Notably if there are areas that could benefit from a TE-based PGR application to hold back growth. If the heat arrives as predicted next week for The Bank Holiday (U.K only) then we could see a growth flush with the combination of warmer night temperatures, a moist soil and warm days. You can clearly see the increase in growth potential on the Meteo Turf schematic for the coming week shown above with the growth building from Thursday onwards as those temperatures creep up. There’s no point in applying a liquid fertiliser until the back end of the week so you could easily combine the two and also add some iron for extra colour.
Of course the boot may be on the other foot in that you may still need some extra growth and like last week I’d be using a light-rate autumn / winter type granular product to move things along.
Plenty of seedheads around at the moment as the perennial Poa. seeding gets into full swing. I expect this to continue and possibly peak through the next 7-10 days. With the dry outlook for next week at least you’ll be able to kick in some cultural management to lessen the surface disruption.

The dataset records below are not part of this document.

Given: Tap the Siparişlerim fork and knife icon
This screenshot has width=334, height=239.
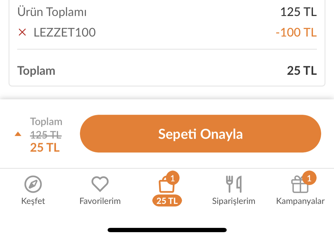Looking at the screenshot, I should click(234, 184).
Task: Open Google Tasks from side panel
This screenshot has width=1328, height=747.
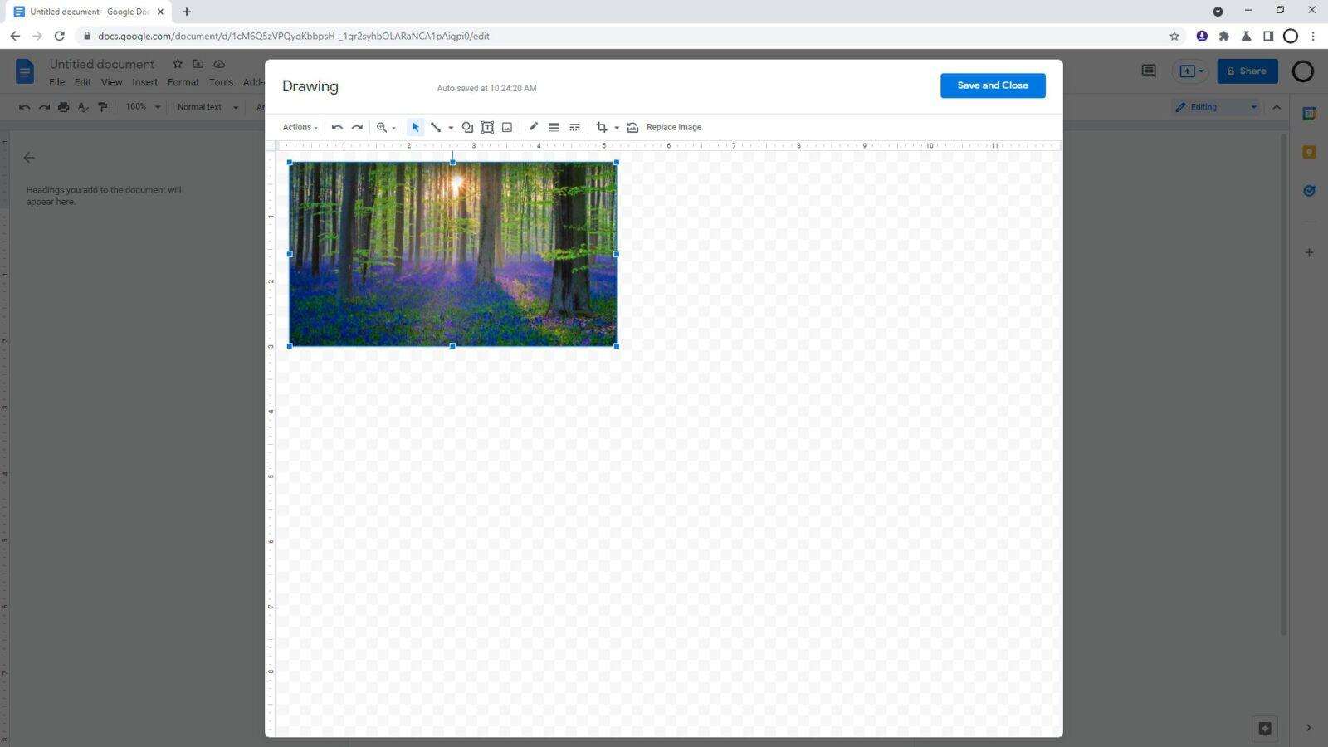Action: (x=1309, y=190)
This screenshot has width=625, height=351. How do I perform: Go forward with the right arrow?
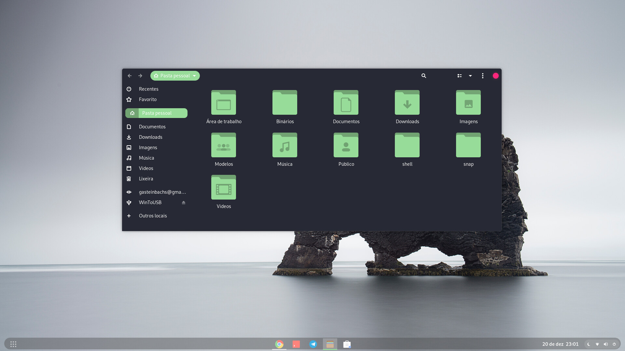140,76
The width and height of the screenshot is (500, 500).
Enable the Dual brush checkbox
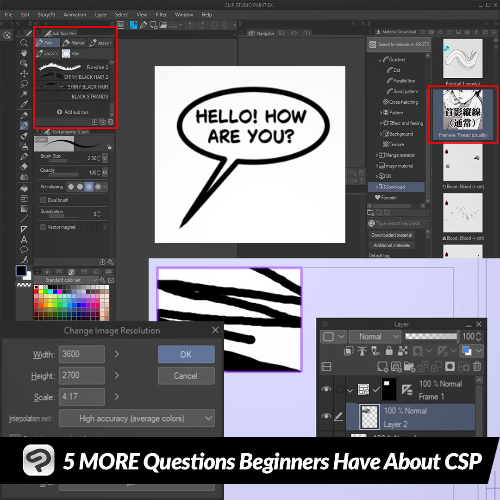click(44, 200)
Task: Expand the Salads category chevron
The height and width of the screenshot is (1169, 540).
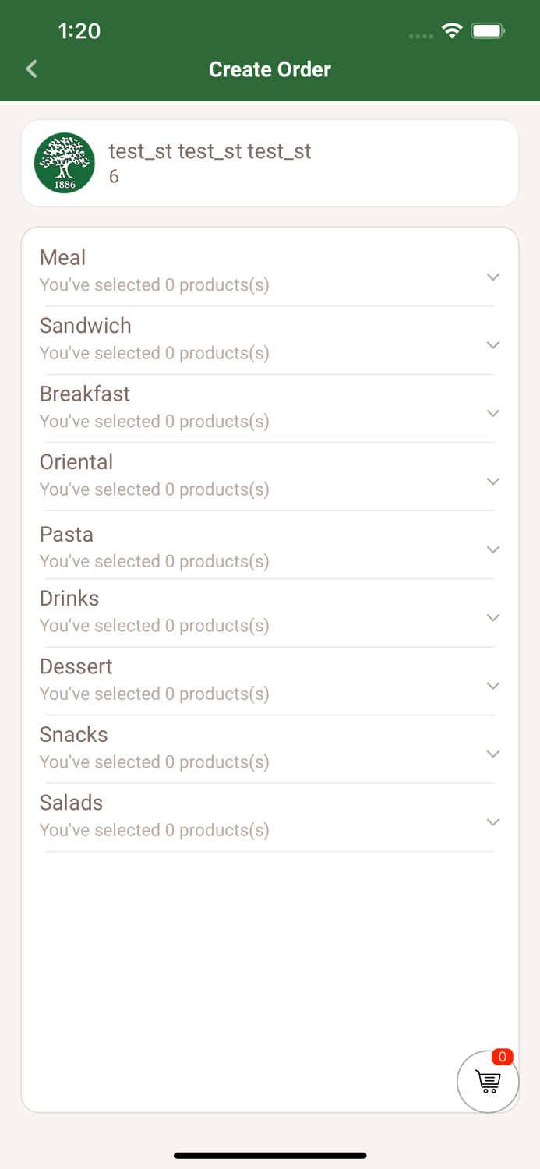Action: tap(492, 822)
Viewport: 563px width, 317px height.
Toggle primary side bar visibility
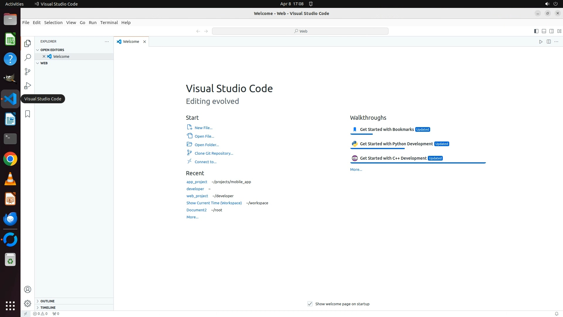536,31
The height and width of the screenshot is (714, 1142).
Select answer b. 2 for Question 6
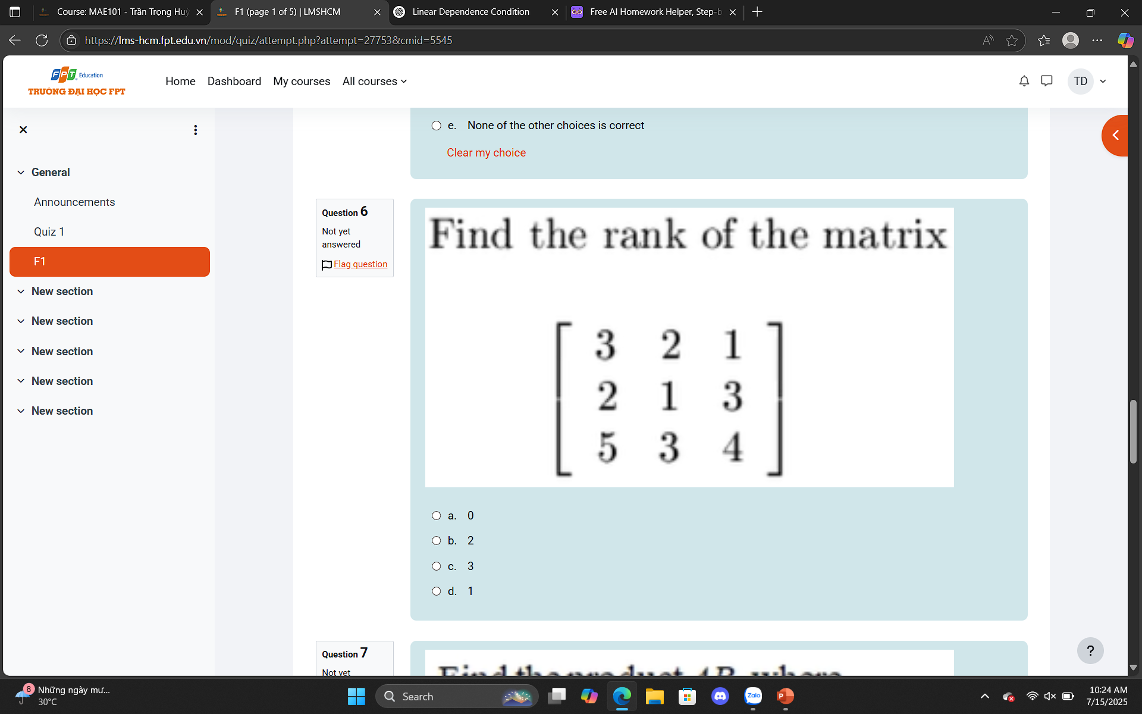point(436,540)
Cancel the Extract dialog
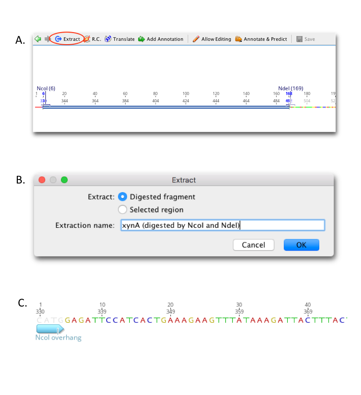 [x=253, y=245]
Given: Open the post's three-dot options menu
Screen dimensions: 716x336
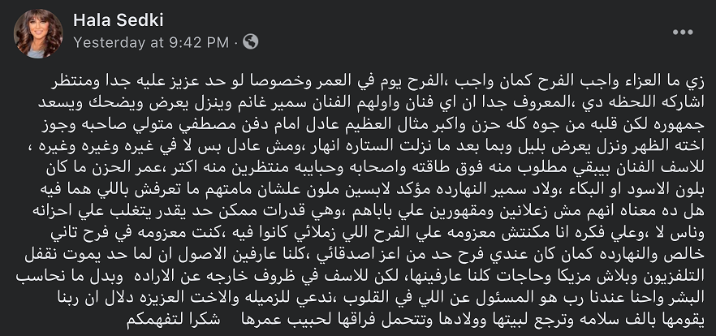Looking at the screenshot, I should [683, 32].
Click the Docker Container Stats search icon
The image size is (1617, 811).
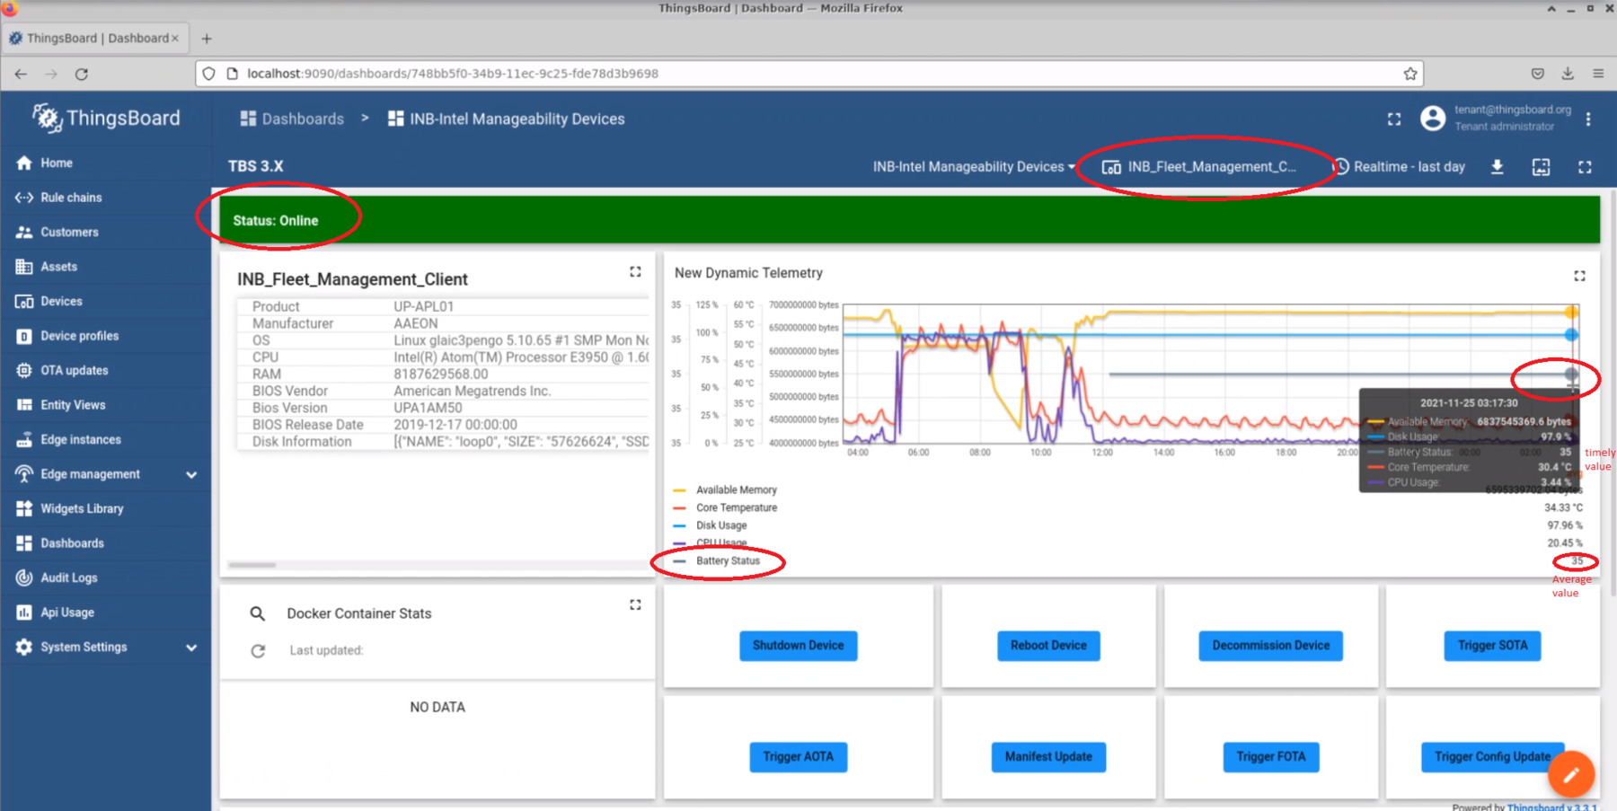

My greens are still bumpy….
A lot of people appear to be still having issues with bumpy surfaces but for me with the combination of rainfall and temperature I’d expect this type of problem to diminish with a more consistent growth window and the opportunity to verticut, groom, topdress and roll to maintain a smoother surface. I know a lot is written about cutting height, but the fact is a tighter cut will decrease the physiological differences between the grass species on your green and for sure running through the winter at a consistent height will pay dividends in the spring. Firm greens with managed-surface organic matter and good topdressing levels will always come out on top when we have a spring like this, but convincing your club that the work, labour and money need to be targeted in this manner is often another ball game, sadly 🙁
Weed growth which is already quite impressive this month will need to be knocked back and many clubs / venues are struggling with the lack of spray days and available labour to do so, but with a better outlook from the end of the week, this could tie in nicely if you have the right conditions for a spray window.
Pests & Plant Pathogens
On the lawncare side I’m afraid you’ll see a resurgence in the dreaded Ant population / activities this week and next week because they seem to love moisture and then temperature. On the subject of insect pests there is still plenty of evidence of Leatherjacket activity and whilst fishing on Saturday morning I saw a number of hatching Daddy-longlegs.
I also expect to see some increased pressure from Microdochium nivale with the wet spell of weather this week and the arrival of milder temperatures at the end of this week. Some will choose to grow it out, but if you are spraying I think you’ll get a good result from a systemic if you’re applying at the end of the week.